> **Quoted passage**

* START *

From Publishers Weekly

Although this biography does not offer the wide scope that its subtitle promises, it does work as a look at one man's experience. Elia Aelion was from Salonika, a major Sephardic center that claimed a Jewish population of 56,000 before WWII. Of those, 96% died, but Aelion was one of the lucky few to survive. After a helpful introduction into the history of this era, Fromer (The Holocaust Odyssey of Daniel Bennahmias, Sonderkommando) jumps into a contrived first-person account: "I have not used a tape recorder, and we were not conducting interviews. In invoking the past, we spoke as the storytellers of old, without impediments, and in earnest to inform." Unfortunately she tells her subject's story with this same cloyingly artificial tone and thereby robs it of a more natural dignity and clarity. Still, the details are moving. Aelion lived a rather cloistered life as a child, mostly traveling from his grandparents' house (the idyllic family home mentioned in the title) to his own parents' house and to a private Jewish school. Eventually he moved from Salonika to Athens, and when the city became occupied by Germans he struggled across the mountains to reach free Greece. Photographs and small details of his family's daily life give individuality to an often incomprehensible loss, while informative sidebars help clarify the history.

* END *

> **Short exercise a**
Can you rewrite the records from the line with "You are a computer-use" up to and including the last line of the records, swapping "clipboard" for "shared clipboard" and keeping everything else the same, but leaving out the pictures?

> **Source records**
* START *

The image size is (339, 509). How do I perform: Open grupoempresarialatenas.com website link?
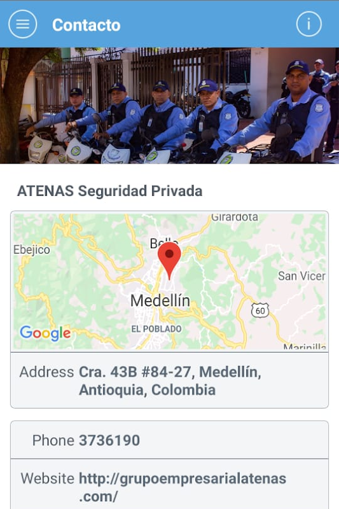(x=183, y=487)
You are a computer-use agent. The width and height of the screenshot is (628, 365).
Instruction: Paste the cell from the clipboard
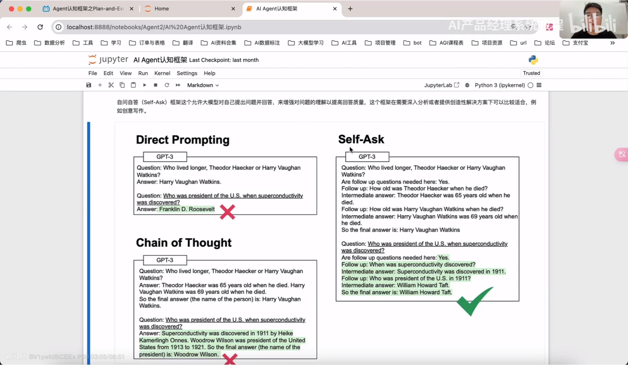point(133,85)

* END *

> **Short exercise b**
Could you copy out the whole book review word for word?

> **Final result a**
You are a computer-use agent. The width and height of the screenshot is (628, 365).
Instruction: Paste the cell from the shared clipboard
point(133,85)

> **Final result b**
From Publishers Weekly

Although this biography does not offer the wide scope that its subtitle promises, it does work as a look at one man's experience. Elia Aelion was from Salonika, a major Sephardic center that claimed a Jewish population of 56,000 before WWII. Of those, 96% died, but Aelion was one of the lucky few to survive. After a helpful introduction into the history of this era, Fromer (The Holocaust Odyssey of Daniel Bennahmias, Sonderkommando) jumps into a contrived first-person account: "I have not used a tape recorder, and we were not conducting interviews. In invoking the past, we spoke as the storytellers of old, without impediments, and in earnest to inform." Unfortunately she tells her subject's story with this same cloyingly artificial tone and thereby robs it of a more natural dignity and clarity. Still, the details are moving. Aelion lived a rather cloistered life as a child, mostly traveling from his grandparents' house (the idyllic family home mentioned in the title) to his own parents' house and to a private Jewish school. Eventually he moved from Salonika to Athens, and when the city became occupied by Germans he struggled across the mountains to reach free Greece. Photographs and small details of his family's daily life give individuality to an often incomprehensible loss, while informative sidebars help clarify the history.